### SET PROBLEM
Reproduce the records below exactly, starting with the line that contains "Screen dimensions: 760x506" and going on through the end of the records. Leave the pictures out of your answer.
## start AVAILABLE DATA
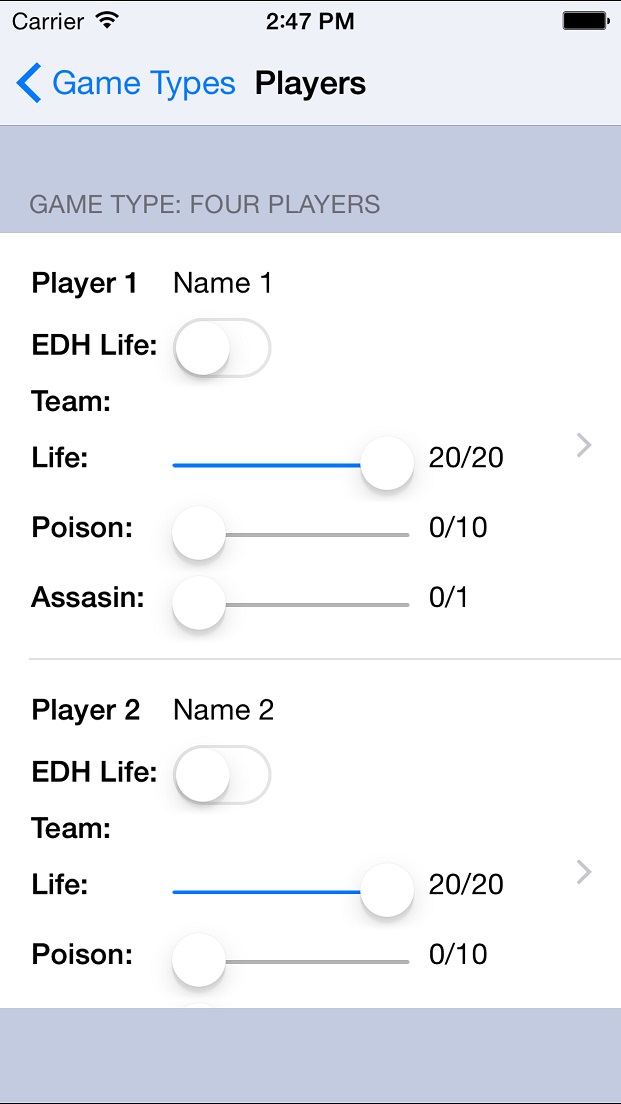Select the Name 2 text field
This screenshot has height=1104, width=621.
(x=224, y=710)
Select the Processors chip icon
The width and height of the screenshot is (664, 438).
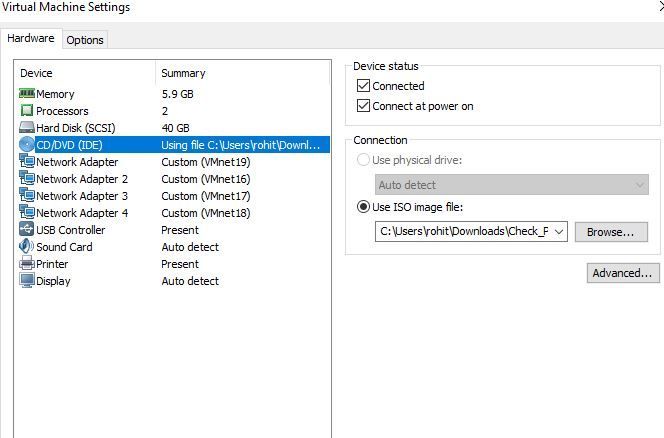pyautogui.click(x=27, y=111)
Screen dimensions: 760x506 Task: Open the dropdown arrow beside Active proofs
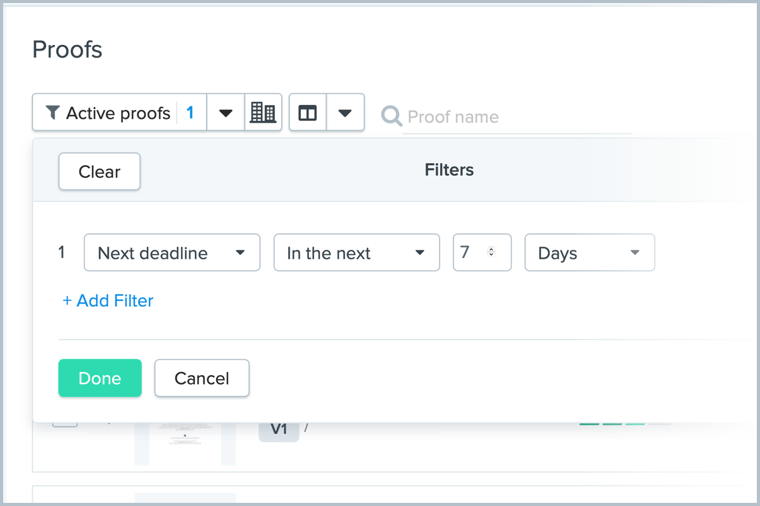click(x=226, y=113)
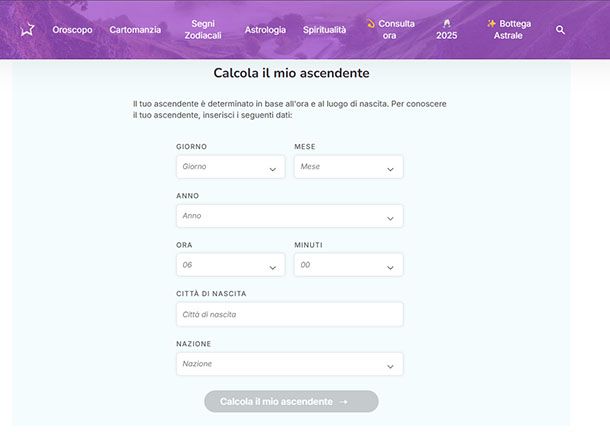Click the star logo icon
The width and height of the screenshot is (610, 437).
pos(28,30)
## end AVAILABLE DATA
### OUTPUT BELOW
Screen dimensions: 760x506 Task: Open the dropdown arrow beside Active proofs
click(x=226, y=113)
Click the star logo icon
The width and height of the screenshot is (610, 437).
pos(28,30)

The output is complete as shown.